[begin Exercise input]

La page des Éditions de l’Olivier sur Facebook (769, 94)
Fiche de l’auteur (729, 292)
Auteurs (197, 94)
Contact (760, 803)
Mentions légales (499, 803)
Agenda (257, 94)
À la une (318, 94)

[end Exercise input]
[begin Exercise input]

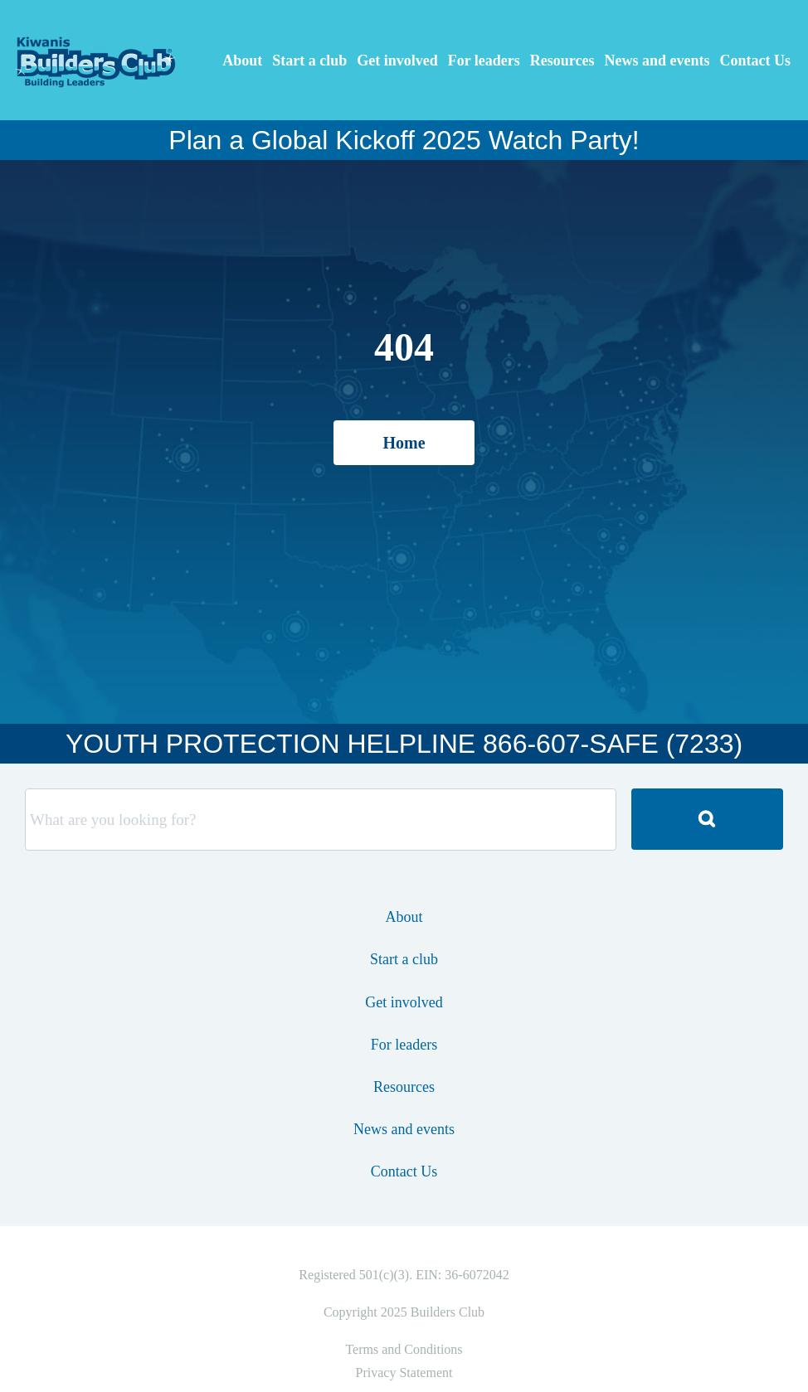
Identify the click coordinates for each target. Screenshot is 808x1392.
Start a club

[end Exercise input]

Exercise instructions: Write out the lines from the one containing "La page des" to the one containing "Agenda (257, 94)", inclusive, copying each one exactly.

Response to this exercise:
La page des Éditions de l’Olivier sur Facebook (769, 94)
Fiche de l’auteur (729, 292)
Auteurs (197, 94)
Contact (760, 803)
Mentions légales (499, 803)
Agenda (257, 94)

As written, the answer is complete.